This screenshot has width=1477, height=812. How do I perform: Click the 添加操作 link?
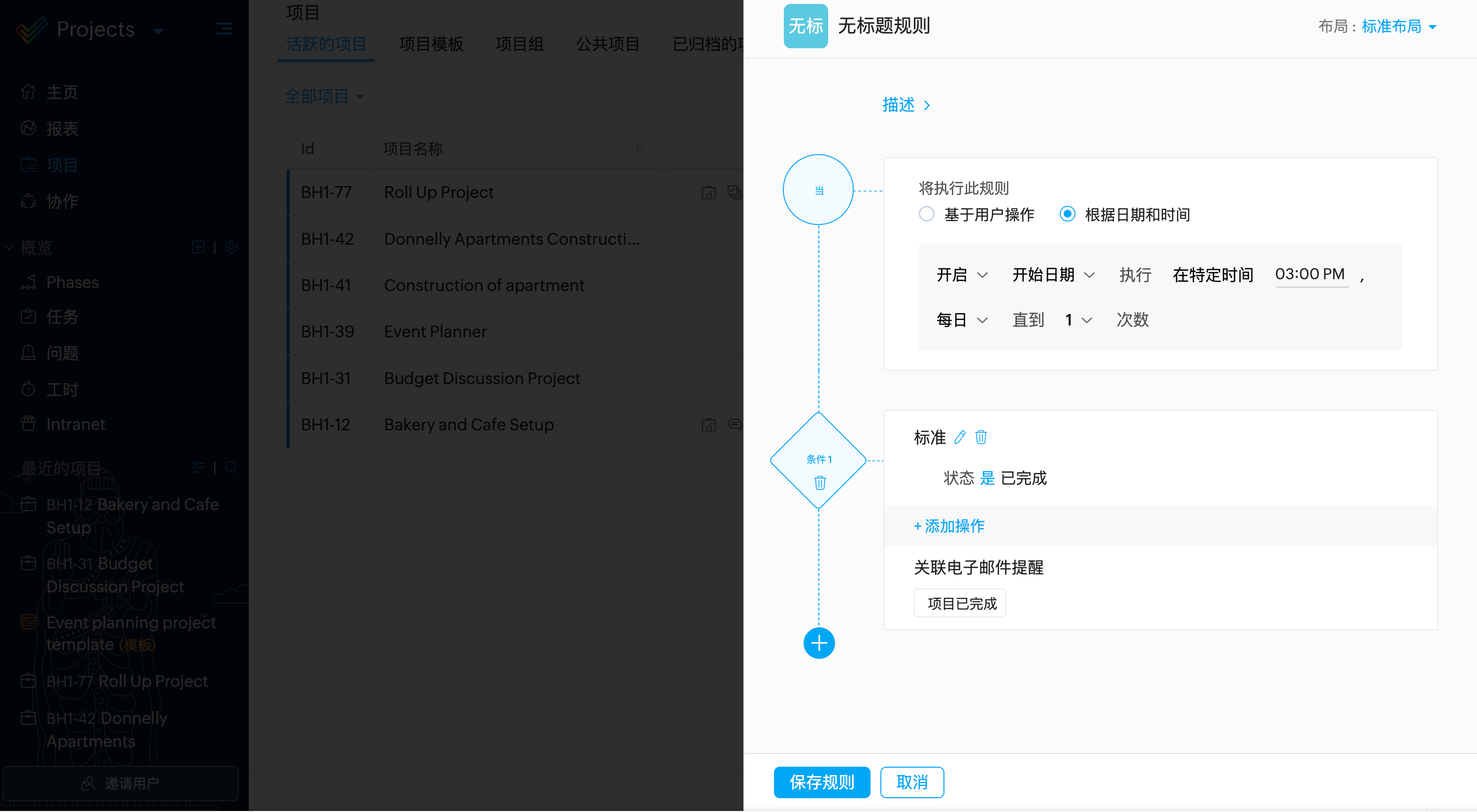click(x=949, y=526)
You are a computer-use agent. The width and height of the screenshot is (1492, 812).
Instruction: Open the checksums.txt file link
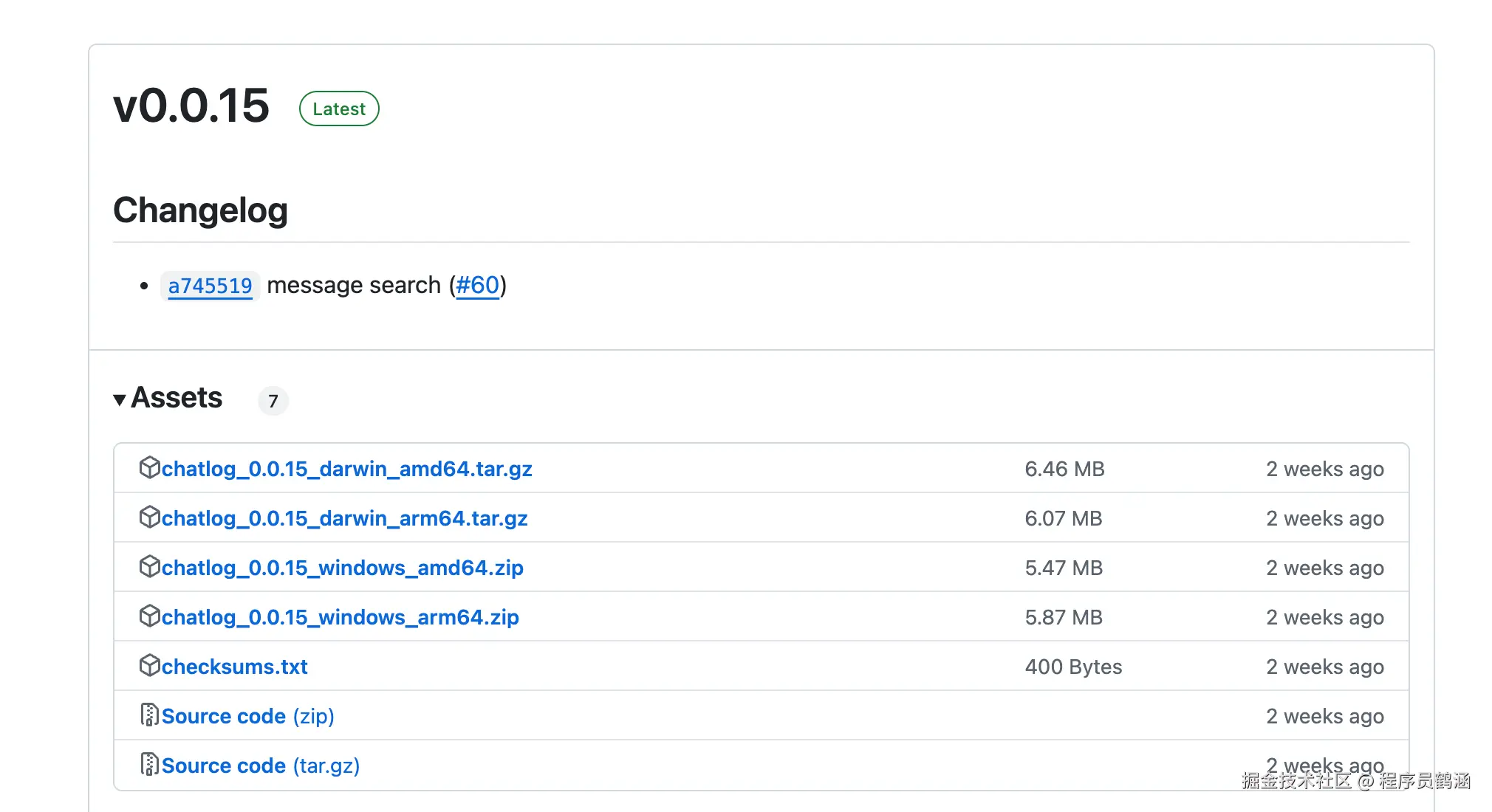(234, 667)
+++
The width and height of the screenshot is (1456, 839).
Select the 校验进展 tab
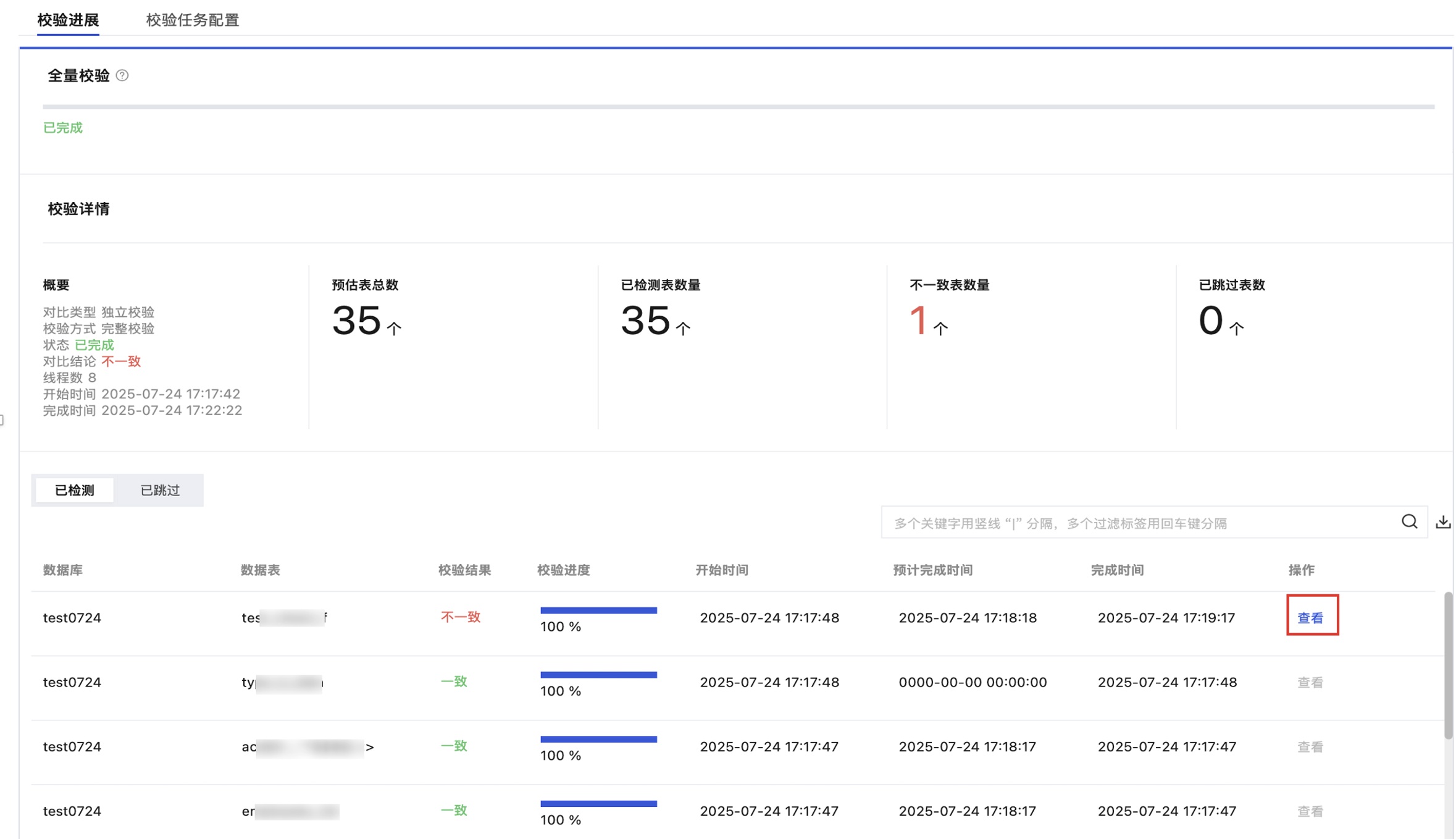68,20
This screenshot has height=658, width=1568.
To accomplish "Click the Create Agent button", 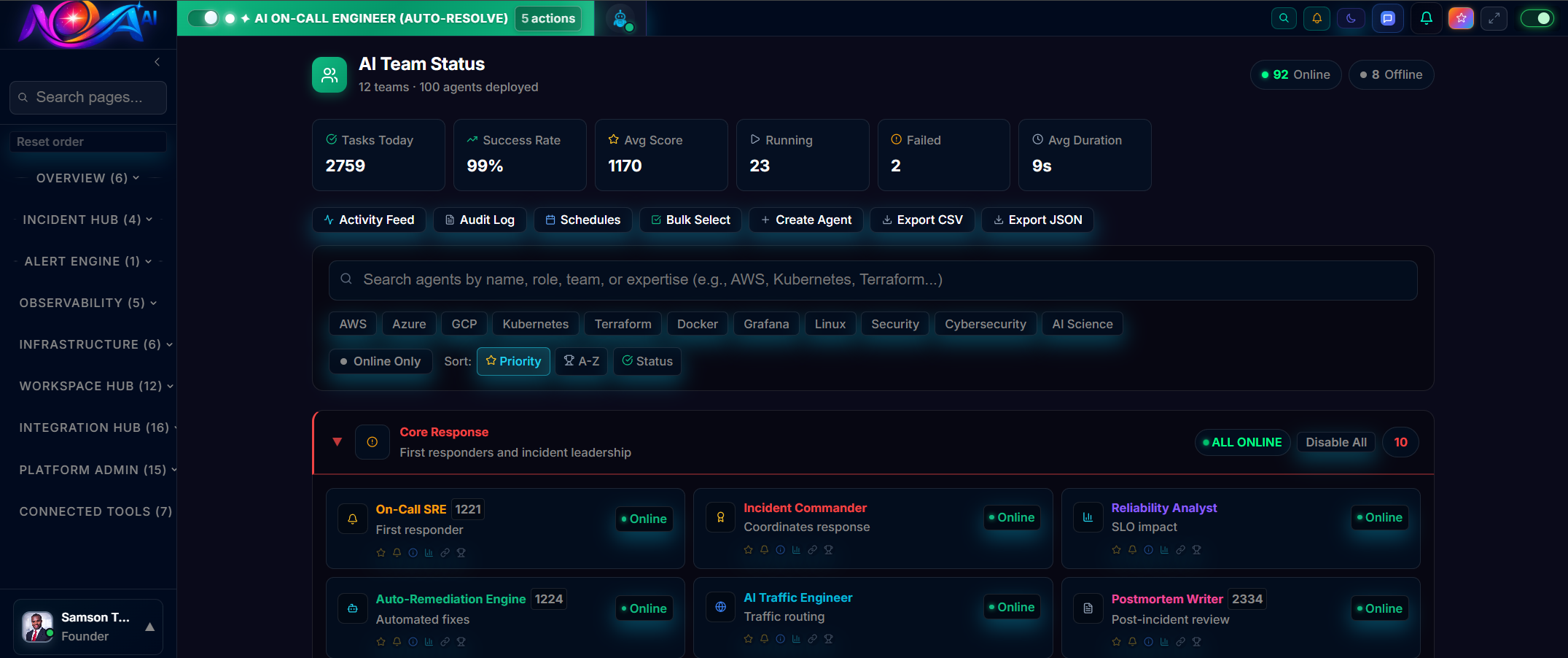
+++
▸ Brief: Look above for the line with "The width and height of the screenshot is (1456, 839)." and the line with "the Create Agent". Output those two and everything between them exactly, pictures excluded.

▸ Reply:
The width and height of the screenshot is (1456, 839).
Select the 校验进展 tab
68,20
This screenshot has height=658, width=1568.
To accomplish "Click the Create Agent button", 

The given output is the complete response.